Apple's decision to drop Google Maps in favor of an in-house created application has been a widely publicized misstep by the company. Released December 13 of last year, the program was such an issue that CEO Tim Cook released a statement apologizing and promising to do better. Apple has since released several updates to fix bugs and improve functionality.
This week, the company announced it has taken another step in the direction of improving application its much-maligned navigation app by purchasing indoor-GPS company WiFiSLAM. For the low price of $20 million, the Silicon Valley startup will be bringing its technology, which helps mobile applications detect a smartphone or tablet user's location within a building using wireless signals, to the Apple Maps app. However, as would be expected, the exact plans are still under wraps.
According to a recent Tab Times article, this acquisition could be the beginning of what might become a larger trend in mobile application use.
"The emergence of public venue small cells and carrier Wi-Fi will also create a new wave of opportunity," the article reads. "As a result, we expect to see a flurry of acquisitions and partnerships in 2013, as major players start to make their moves."

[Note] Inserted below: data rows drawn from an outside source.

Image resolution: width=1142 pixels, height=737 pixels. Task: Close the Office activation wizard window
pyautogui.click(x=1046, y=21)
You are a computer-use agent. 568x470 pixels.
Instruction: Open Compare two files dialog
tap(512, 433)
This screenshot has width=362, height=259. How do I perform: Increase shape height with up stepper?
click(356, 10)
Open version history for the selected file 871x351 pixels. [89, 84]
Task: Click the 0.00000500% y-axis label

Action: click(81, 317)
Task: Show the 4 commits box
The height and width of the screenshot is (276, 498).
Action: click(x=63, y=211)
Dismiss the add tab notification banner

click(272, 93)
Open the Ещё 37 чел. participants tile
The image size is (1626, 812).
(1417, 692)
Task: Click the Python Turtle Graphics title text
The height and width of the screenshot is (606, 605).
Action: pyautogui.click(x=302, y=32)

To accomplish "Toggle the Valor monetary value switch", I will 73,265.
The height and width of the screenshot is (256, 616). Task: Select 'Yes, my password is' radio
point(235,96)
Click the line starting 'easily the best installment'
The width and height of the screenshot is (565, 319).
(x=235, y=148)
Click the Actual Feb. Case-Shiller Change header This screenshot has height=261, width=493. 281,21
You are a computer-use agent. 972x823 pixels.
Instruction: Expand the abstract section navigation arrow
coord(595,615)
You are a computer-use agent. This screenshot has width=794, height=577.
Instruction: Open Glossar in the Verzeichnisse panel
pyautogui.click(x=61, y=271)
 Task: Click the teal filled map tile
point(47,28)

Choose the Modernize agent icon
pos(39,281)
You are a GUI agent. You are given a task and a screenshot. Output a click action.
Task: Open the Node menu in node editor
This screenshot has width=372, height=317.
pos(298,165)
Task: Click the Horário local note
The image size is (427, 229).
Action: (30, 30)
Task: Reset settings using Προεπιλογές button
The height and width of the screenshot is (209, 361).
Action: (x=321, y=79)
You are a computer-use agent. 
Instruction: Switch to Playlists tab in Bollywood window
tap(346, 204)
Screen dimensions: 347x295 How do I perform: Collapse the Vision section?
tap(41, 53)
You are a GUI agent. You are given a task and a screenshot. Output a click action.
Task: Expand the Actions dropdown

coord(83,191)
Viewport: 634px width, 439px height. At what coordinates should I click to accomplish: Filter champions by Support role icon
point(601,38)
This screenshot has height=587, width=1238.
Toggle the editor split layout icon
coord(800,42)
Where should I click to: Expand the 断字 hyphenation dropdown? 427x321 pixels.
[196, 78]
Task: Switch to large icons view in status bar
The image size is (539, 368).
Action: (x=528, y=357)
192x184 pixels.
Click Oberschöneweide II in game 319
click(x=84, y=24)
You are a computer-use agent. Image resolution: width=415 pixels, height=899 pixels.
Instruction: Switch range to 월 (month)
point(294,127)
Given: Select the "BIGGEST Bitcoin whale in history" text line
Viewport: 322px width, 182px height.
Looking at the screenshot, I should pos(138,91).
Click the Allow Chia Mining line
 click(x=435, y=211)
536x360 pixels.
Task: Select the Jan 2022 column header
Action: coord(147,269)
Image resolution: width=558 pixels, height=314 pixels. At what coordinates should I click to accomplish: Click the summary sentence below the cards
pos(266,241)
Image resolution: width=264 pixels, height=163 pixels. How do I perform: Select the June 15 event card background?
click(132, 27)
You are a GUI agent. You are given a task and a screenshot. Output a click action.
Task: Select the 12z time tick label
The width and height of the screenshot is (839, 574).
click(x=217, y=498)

This trend could make it much easier for professionals to navigate airports and convention centers. Imagine being at an expo of 50-plus vendors and needing to talk to a few specific booths for networking purposes. With this technology, all you need to do is pull out an iPhone and pull up corresponding application - instant indoor GPS.
Apple continues to innovate, even in the face of a perceived failure. This is one of the reasons that companies are turning away from PCs and toward a Mac integration for their computing needs.